Problem description » From the first line to the last, print the data exactly.

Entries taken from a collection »
-- Opening Marker --

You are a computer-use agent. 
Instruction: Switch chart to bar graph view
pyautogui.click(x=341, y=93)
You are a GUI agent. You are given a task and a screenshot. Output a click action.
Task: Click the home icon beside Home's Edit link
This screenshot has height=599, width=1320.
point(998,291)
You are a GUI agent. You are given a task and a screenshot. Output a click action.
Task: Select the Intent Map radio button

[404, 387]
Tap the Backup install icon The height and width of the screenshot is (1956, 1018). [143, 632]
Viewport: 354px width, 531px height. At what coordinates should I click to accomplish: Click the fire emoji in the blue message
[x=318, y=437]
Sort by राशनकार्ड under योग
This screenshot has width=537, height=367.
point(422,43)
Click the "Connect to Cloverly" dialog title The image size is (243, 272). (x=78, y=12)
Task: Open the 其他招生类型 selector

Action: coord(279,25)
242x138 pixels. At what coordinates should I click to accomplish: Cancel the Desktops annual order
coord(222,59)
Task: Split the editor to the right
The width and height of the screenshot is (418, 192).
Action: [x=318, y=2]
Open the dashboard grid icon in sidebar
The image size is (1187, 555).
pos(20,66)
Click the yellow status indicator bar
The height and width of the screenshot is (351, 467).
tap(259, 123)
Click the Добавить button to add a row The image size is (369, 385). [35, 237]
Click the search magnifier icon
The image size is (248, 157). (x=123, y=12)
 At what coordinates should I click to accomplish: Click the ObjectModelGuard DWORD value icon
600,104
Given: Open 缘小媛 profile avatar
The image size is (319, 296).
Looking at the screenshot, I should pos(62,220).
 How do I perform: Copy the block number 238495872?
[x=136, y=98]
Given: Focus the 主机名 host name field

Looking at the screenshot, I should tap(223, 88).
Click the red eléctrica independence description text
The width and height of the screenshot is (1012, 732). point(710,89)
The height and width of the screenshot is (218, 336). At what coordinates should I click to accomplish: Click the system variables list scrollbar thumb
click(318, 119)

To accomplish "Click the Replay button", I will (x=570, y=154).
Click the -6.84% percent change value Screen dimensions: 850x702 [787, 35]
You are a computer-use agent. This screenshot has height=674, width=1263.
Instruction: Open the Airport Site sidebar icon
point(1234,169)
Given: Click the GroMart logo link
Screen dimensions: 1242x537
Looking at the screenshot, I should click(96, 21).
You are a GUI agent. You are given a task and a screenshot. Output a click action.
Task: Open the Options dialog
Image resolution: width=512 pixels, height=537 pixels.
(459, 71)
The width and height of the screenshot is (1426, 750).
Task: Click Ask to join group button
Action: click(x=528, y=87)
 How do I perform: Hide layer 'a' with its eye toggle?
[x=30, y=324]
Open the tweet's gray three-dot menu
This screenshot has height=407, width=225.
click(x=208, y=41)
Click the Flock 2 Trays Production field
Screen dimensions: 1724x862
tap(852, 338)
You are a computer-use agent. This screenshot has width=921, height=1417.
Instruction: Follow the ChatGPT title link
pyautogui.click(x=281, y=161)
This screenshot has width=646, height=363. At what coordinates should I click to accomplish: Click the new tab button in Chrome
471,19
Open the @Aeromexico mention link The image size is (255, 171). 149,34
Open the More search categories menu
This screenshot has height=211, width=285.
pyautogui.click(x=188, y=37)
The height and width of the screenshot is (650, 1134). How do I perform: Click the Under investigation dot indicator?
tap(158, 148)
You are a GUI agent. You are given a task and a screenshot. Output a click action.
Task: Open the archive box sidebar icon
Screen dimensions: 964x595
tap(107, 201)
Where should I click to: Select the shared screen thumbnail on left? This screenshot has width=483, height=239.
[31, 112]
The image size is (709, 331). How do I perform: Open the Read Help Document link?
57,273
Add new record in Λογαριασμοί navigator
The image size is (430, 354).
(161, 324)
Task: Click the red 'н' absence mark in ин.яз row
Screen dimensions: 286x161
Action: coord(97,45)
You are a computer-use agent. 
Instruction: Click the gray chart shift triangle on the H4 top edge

-- Closing Marker --

Answer space »
You are a computer-use agent. 
Instruction: Switch chart to bar graph view
pyautogui.click(x=341, y=93)
You are a GUI agent. You are given a task and a screenshot. Output a click action.
Task: Click the home icon beside Home's Edit link
This screenshot has height=599, width=1320.
point(998,291)
You are a GUI agent. You are given a task and a screenshot. Output a click action.
Task: Select the Intent Map radio button

[404, 387]
Tap the Backup install icon The height and width of the screenshot is (1956, 1018). [143, 632]
Viewport: 354px width, 531px height. At what coordinates should I click to accomplish: Click the fire emoji in the blue message
[x=318, y=437]
Sort by राशनकार्ड under योग
This screenshot has width=537, height=367.
point(422,43)
Click the "Connect to Cloverly" dialog title The image size is (243, 272). (x=78, y=12)
Task: Open the 其他招生类型 selector

Action: coord(279,25)
242x138 pixels. At what coordinates should I click to accomplish: Cancel the Desktops annual order
coord(222,59)
Task: Split the editor to the right
The width and height of the screenshot is (418, 192).
Action: [x=318, y=2]
Open the dashboard grid icon in sidebar
The image size is (1187, 555).
pos(20,66)
Click the yellow status indicator bar
The height and width of the screenshot is (351, 467).
tap(259, 123)
Click the Добавить button to add a row The image size is (369, 385). [35, 237]
Click the search magnifier icon
The image size is (248, 157). (x=123, y=12)
 At what coordinates should I click to accomplish: Click the ObjectModelGuard DWORD value icon
600,104
Given: Open 缘小媛 profile avatar
The image size is (319, 296).
Looking at the screenshot, I should pos(62,220).
 How do I perform: Copy the block number 238495872?
[x=136, y=98]
Given: Focus the 主机名 host name field

Looking at the screenshot, I should tap(223, 88).
Click the red eléctrica independence description text
The width and height of the screenshot is (1012, 732). point(710,89)
The height and width of the screenshot is (218, 336). At what coordinates should I click to accomplish: Click the system variables list scrollbar thumb
click(318, 119)

To accomplish "Click the Replay button", I will (x=570, y=154).
Click the -6.84% percent change value Screen dimensions: 850x702 [787, 35]
You are a computer-use agent. This screenshot has height=674, width=1263.
Instruction: Open the Airport Site sidebar icon
point(1234,169)
Given: Click the GroMart logo link
Screen dimensions: 1242x537
Looking at the screenshot, I should click(96, 21).
You are a GUI agent. You are given a task and a screenshot. Output a click action.
Task: Open the Options dialog
Image resolution: width=512 pixels, height=537 pixels.
(459, 71)
The width and height of the screenshot is (1426, 750).
Task: Click Ask to join group button
Action: click(x=528, y=87)
 How do I perform: Hide layer 'a' with its eye toggle?
[x=30, y=324]
Open the tweet's gray three-dot menu
This screenshot has height=407, width=225.
click(x=208, y=41)
Click the Flock 2 Trays Production field
Screen dimensions: 1724x862
tap(852, 338)
You are a computer-use agent. This screenshot has width=921, height=1417.
Instruction: Follow the ChatGPT title link
pyautogui.click(x=281, y=161)
This screenshot has width=646, height=363. At what coordinates should I click to accomplish: Click the new tab button in Chrome
471,19
Open the @Aeromexico mention link The image size is (255, 171). 149,34
Open the More search categories menu
This screenshot has height=211, width=285.
pyautogui.click(x=188, y=37)
The height and width of the screenshot is (650, 1134). How do I perform: Click the Under investigation dot indicator?
tap(158, 148)
You are a GUI agent. You are given a task and a screenshot. Output a click action.
Task: Open the archive box sidebar icon
Screen dimensions: 964x595
tap(107, 201)
Where should I click to: Select the shared screen thumbnail on left? This screenshot has width=483, height=239.
[31, 112]
The image size is (709, 331). How do I perform: Open the Read Help Document link?
57,273
Add new record in Λογαριασμοί navigator
The image size is (430, 354).
(161, 324)
Task: Click the red 'н' absence mark in ин.яз row
Screen dimensions: 286x161
Action: coord(97,45)
You are a computer-use agent. 
Instruction: Click the gray chart shift triangle on the H4 top edge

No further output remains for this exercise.